In the #MeToo era, girls and women are more aware of the importance of standing up for themselves and their bodies than they were when I was a teen. Thank goodness. And yet, it’s still all too common for girls and women to accommodate others when it comes their bodies. Whether it’s acquiescing a boyfriend’s preferences in the bedroom or ignoring a misguided colleague’s inappropriate comments, it’s not OK to brush these things off.

Taking action against such behaviors isn’t just important for your own well-being, it’s also important in order to create lasting social change. After all, theory and research suggests that harassment is often not really about sex, but power. “A wide range of nonsexual actions is used to denigrate women and label them as ‘different’ because of their sex,” writes Vicki Schultz, a professor of law and social sciences at Yale Law School.

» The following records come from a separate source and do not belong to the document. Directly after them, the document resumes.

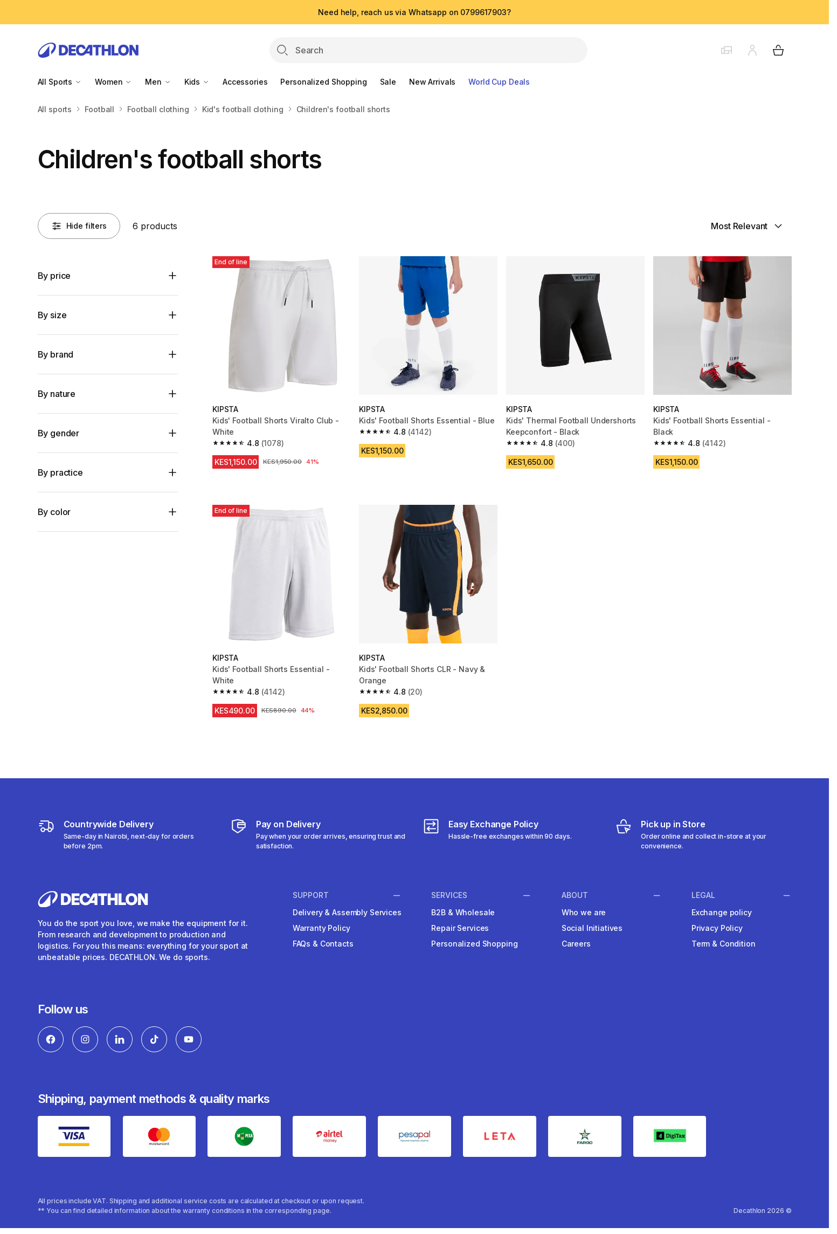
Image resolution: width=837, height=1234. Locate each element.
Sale (388, 81)
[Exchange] (497, 834)
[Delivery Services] (126, 834)
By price (54, 275)
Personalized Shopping (323, 81)
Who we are (584, 912)
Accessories (245, 81)
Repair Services (460, 928)
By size (52, 315)
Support (311, 895)
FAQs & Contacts (323, 943)
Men (158, 81)
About (575, 895)
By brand (56, 354)
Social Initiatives (592, 928)
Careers (576, 943)
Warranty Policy (321, 928)
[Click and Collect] (703, 834)
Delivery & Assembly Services (347, 912)
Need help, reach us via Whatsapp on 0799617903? (414, 12)
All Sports (60, 81)
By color (54, 511)
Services (449, 895)
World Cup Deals (499, 81)
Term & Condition (723, 943)
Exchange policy (721, 912)
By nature (57, 393)
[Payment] (318, 834)
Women (113, 81)
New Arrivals (432, 81)
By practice (60, 472)
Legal (703, 895)
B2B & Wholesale (463, 912)
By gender (59, 433)
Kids (197, 81)
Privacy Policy (717, 928)
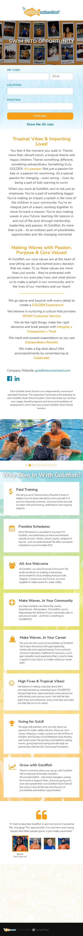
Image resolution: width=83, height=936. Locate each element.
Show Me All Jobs (40, 124)
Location (14, 85)
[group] (41, 440)
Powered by (34, 929)
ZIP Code (13, 70)
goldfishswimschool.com (52, 370)
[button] (26, 465)
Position (13, 100)
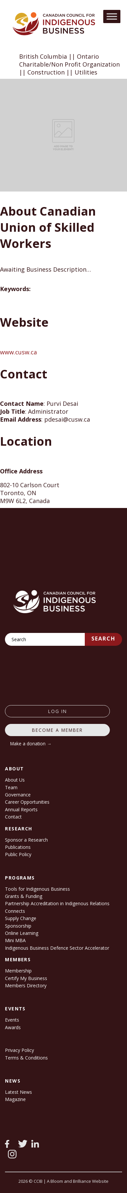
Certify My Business (26, 978)
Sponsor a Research (26, 840)
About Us (15, 780)
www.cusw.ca (18, 352)
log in (57, 711)
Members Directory (26, 985)
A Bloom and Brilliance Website (78, 1181)
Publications (18, 847)
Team (11, 787)
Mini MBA (15, 940)
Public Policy (18, 854)
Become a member (57, 730)
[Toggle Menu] (112, 16)
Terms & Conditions (26, 1058)
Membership (18, 971)
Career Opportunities (27, 802)
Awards (13, 1027)
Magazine (15, 1099)
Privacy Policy (19, 1050)
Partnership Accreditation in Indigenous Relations (57, 903)
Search (103, 638)
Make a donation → (30, 743)
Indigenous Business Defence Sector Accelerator (57, 948)
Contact (13, 817)
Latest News (18, 1092)
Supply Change (20, 918)
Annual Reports (21, 809)
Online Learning (21, 933)
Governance (18, 794)
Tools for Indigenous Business (37, 889)
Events (12, 1020)
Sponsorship (18, 926)
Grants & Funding (23, 896)
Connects (15, 911)
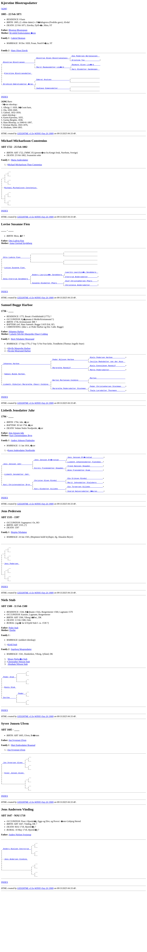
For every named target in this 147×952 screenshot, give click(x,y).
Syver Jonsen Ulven (14, 822)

She suggests that ending harassment requires women to speak up — and that’s just for starters. Most schools, workplaces and other organizations have policies and procedures when it comes to all forms of harassment. So if you have concerns about how you’ve been treated, search online for this policy and talk to a trusted friend or colleague about how to respond. Not responding often means that other women may suffer the same offenses you have by the same person.

3. Be powerful.

As women, we aren’t socialized to strive to embody power. But not doing so can lead to regrets. “I wish I had had more confidence in what my body could do, tried more challenging activities [and] used up more of my body’s mileage,” one woman told me.

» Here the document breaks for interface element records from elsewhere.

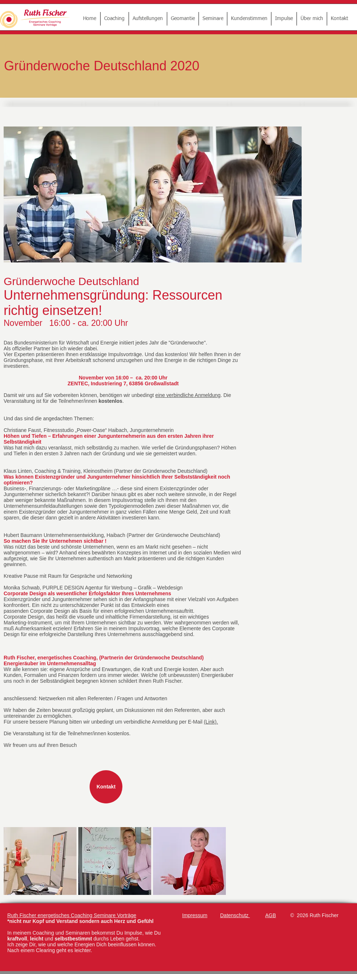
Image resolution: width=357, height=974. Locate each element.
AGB (270, 915)
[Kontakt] (106, 786)
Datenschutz (235, 915)
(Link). (211, 722)
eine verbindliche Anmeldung (187, 395)
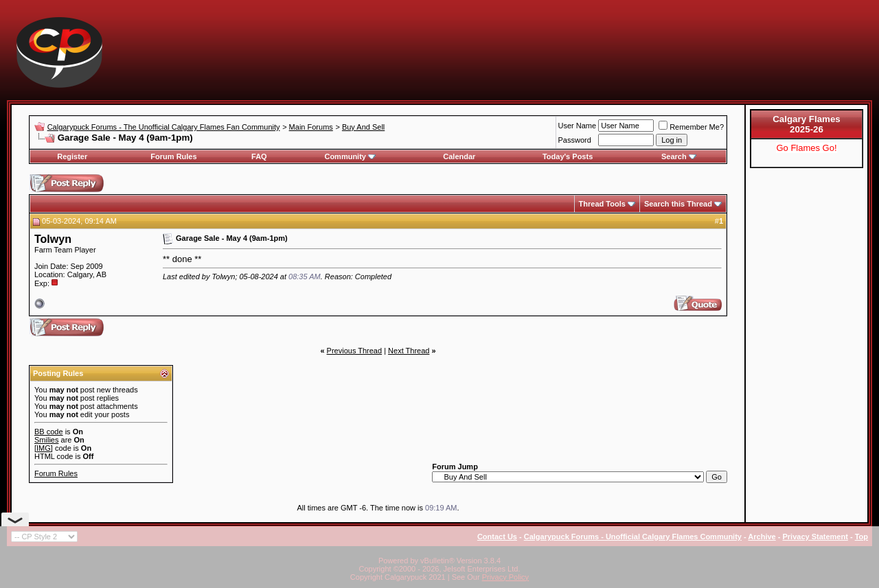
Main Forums (311, 127)
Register (72, 156)
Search (678, 156)
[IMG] (43, 448)
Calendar (459, 156)
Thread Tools (602, 204)
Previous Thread (355, 350)
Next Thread (408, 350)
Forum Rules (173, 156)
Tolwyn (52, 239)
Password (574, 140)
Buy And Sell (363, 127)
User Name (577, 125)
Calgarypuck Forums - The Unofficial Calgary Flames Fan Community (163, 127)
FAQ (259, 156)
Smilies (46, 440)
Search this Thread (678, 204)
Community (350, 156)
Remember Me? (691, 127)
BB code (48, 431)
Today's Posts (568, 156)
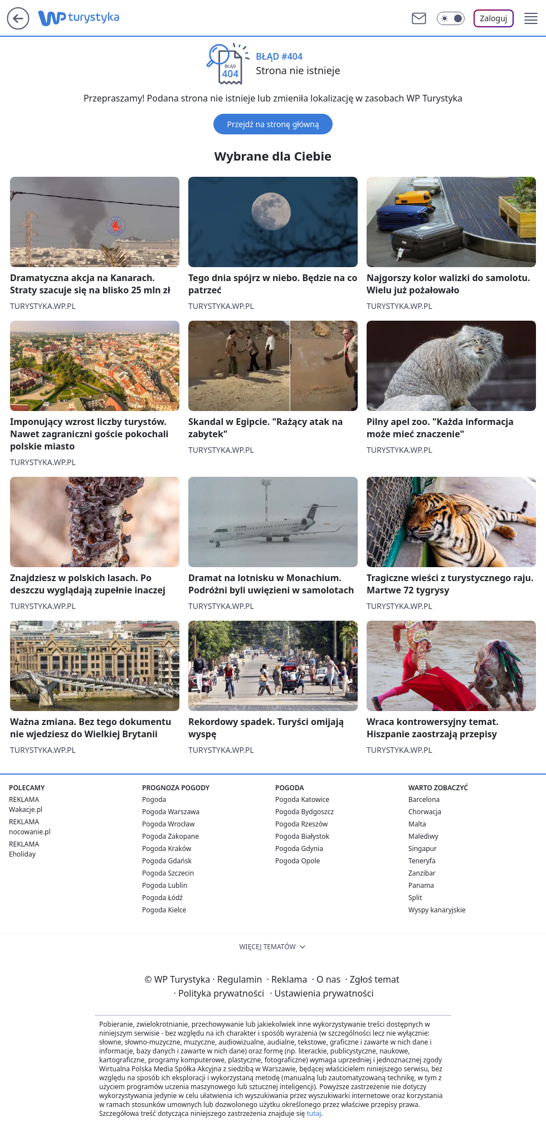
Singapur (422, 848)
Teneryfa (422, 861)
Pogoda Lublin (164, 885)
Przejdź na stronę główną (273, 124)
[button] (531, 18)
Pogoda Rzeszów (301, 824)
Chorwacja (424, 811)
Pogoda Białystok (302, 836)
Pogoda (154, 799)
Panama (421, 885)
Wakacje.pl (25, 809)
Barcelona (424, 799)
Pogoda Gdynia (299, 848)
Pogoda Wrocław (168, 824)
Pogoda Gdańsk (167, 861)
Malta (417, 824)
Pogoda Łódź (162, 897)
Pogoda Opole (297, 861)
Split (415, 897)
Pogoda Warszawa (170, 811)
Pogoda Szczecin (168, 873)
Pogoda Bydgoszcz (304, 811)
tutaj (313, 1113)
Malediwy (423, 836)
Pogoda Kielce (164, 910)
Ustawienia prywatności (321, 993)
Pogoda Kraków (166, 848)
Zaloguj (494, 18)
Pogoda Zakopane (170, 836)
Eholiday (22, 854)
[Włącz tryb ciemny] (451, 18)
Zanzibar (422, 873)
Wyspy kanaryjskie (437, 910)
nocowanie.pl (30, 832)
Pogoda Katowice (302, 799)
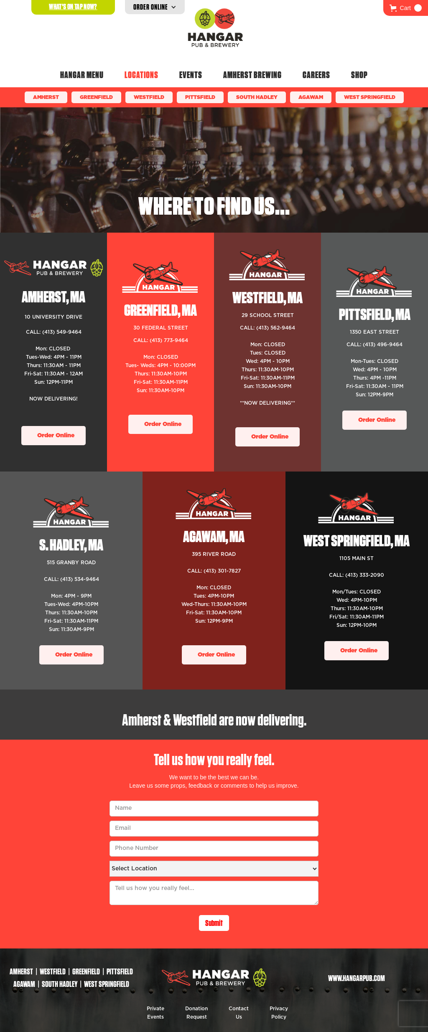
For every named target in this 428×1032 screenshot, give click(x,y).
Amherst (46, 97)
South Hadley (257, 97)
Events (190, 74)
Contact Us (239, 1012)
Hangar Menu (82, 74)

Feeling and acting powerfully can also help lead to gender equality — even if you need to fake it until you make it. As Sophia Bush said, “You are allowed to be both a masterpiece and a work in progress, simultaneously.” To feel more empowered, use your body to do things. Maybe it’s running a 5K or rock climbing. Maybe it’s yoga or weightlifting. Whatever inspires you to feel strong and powerful is what you should do.

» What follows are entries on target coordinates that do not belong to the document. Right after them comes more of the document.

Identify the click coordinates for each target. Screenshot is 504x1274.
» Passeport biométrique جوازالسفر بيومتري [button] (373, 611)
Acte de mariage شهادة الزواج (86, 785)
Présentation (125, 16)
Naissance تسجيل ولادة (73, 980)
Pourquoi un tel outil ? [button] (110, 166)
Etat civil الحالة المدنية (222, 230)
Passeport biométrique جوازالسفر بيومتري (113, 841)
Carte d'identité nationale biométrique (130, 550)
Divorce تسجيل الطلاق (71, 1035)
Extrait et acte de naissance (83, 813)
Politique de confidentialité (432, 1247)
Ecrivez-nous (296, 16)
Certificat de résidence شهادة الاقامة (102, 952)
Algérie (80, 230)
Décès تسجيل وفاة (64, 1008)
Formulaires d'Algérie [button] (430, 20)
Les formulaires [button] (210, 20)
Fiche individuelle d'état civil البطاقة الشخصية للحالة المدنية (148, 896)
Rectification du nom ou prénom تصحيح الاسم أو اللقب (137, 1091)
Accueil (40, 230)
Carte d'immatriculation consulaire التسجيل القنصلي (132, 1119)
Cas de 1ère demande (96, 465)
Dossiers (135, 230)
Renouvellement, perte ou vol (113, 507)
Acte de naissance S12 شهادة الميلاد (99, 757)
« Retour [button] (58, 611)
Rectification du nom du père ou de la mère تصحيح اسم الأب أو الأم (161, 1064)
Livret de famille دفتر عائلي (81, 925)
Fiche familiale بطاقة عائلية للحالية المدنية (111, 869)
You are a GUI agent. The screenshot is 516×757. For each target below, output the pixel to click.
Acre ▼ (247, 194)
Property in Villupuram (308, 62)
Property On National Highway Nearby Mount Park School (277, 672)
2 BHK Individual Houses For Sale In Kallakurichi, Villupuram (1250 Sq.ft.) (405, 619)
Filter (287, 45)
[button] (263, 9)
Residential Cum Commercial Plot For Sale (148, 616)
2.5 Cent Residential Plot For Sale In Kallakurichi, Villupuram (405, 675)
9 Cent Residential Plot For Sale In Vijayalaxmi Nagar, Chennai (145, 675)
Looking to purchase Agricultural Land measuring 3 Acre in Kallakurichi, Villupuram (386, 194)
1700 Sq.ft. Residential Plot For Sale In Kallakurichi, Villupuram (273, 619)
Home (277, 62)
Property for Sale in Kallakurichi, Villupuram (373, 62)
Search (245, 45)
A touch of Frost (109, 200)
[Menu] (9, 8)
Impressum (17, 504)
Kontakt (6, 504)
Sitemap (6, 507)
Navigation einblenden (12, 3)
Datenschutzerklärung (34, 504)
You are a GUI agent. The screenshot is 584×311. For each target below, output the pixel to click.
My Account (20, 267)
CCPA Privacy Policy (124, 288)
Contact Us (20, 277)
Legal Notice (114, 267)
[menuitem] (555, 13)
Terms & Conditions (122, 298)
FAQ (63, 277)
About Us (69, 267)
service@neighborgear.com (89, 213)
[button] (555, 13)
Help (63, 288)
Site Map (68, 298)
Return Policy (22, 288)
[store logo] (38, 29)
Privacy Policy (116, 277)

[See: 9 Empowering Women’s Races You Should Enter.]

4. Be authentic.

Thanks to social media, it’s far easier today than when I was growing up to constantly feel like you’re not enough — not exercising enough, not spending enough time perfecting your attire, not having enough fun. But doing what you can to stay true to who you really are pays off. Research even suggests that living authentically leads to increases in self-esteem among girls.

[See: 8 Genius Responses to Family Members’ Comments About Your Body.]

This doesn’t mean that you can’t color your hair or wear makeup. If that’s what you want to do, do it! It just means that we should all spend a bit more time questioning our motives when it comes to our physical selves. “In the moment, it can feel super important to be thin and pretty, and that if you ‘slip’ no one will like you,” nutritionist and author Georgie Fear told me. “That’s a lie. You are kind. You help other people (when you aren’t obsessing over your flaws) and you are going to have an amazing life because of who you are — not what you look like.”